Veteran digital nomad and co-founder of Soul Machines Greg Cross agrees the world of “work from anywhere” is here to stay. “This digital world we live in was always going to dramatically change the way we live and work. That was always going to happen. covid-19 has accelerated it by two or three years,” he says.
While based in New Zealand, Cross conducts most of his work through Zoom with colleagues in the US, which is Soul Machines’ main market. He says the pandemic has forced his company to adapt fast and launch a global “work from anywhere” policy, and the results have been significant.

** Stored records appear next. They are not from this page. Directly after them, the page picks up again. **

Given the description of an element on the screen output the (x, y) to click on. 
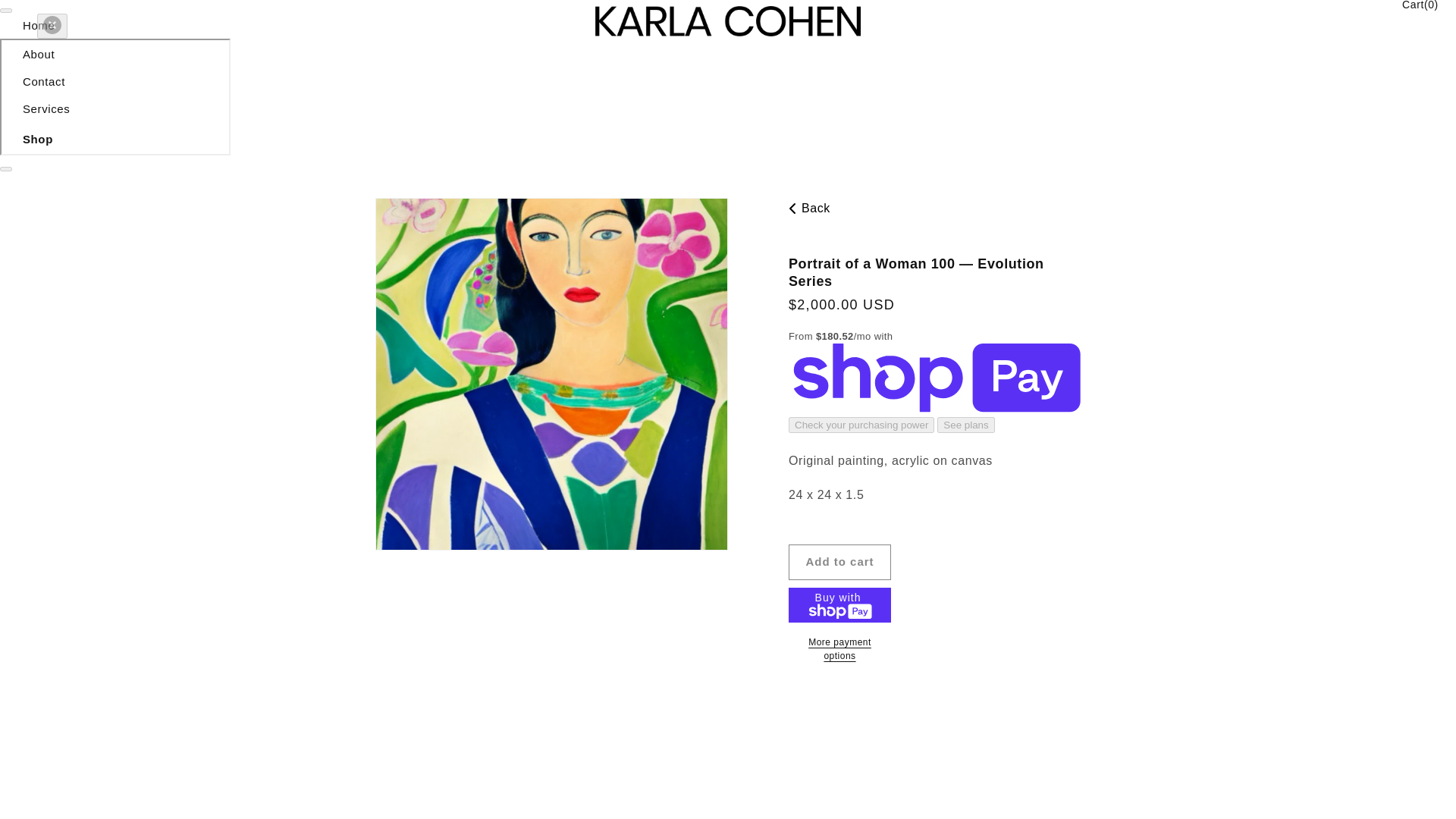
Add to cart (840, 561)
Shop (37, 138)
Home (39, 24)
Skip to content (45, 17)
More payment options (840, 648)
Back (931, 209)
Skip to product information (420, 214)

“I’ve doubled the size of my team in the US, I’ve recruited senior business executives using Zoom, and we’ve closed multi-million-dollar contracts in industries we haven’t worked in previously.”
However, Cross certainly sees New Zealand trailing in the digital space, which he says was already lagging behind the world before the pandemic. He says New Zealand universities’ financial struggles due to a lack of international students is an example of the typical sluggishness that hinders new ways to add value.
“Isn’t that an opportunity to think about how you build a digital campus and a digital global student base? Huge parts of the US education sector has become digital, which serves students all over the world.
“These are the ways parts of our economy and community have to think about digital and how it’s changing our world forever.”
As for the lofty goal of turning New Zealand into a global talent hub, Gross says the many skilled and experienced people who have come home in the past year will undoubtedly be adding to the talent pool. However, it all depends on whether there are enough opportunities and decent pay to keep them here once the borders reopen.
“We’ve been approached by a number of expats from the tech sector. I would love the opportunity to employ them but I don’t need them here in New Zealand, I need them in Silicon Valley or New York. Most of our revenue comes from the US.”
While that’s just one company, and there will be others that can offer competitive opportunities in New Zealand, Cross says the brain gain is not likely to herald a significant economic boom unless our digital transformation catches up.
“Personally I don’t think the talent coming into New Zealand will change the trajectory of our economy or our growth rates going forward. Eventually, they’ll drift back off again.”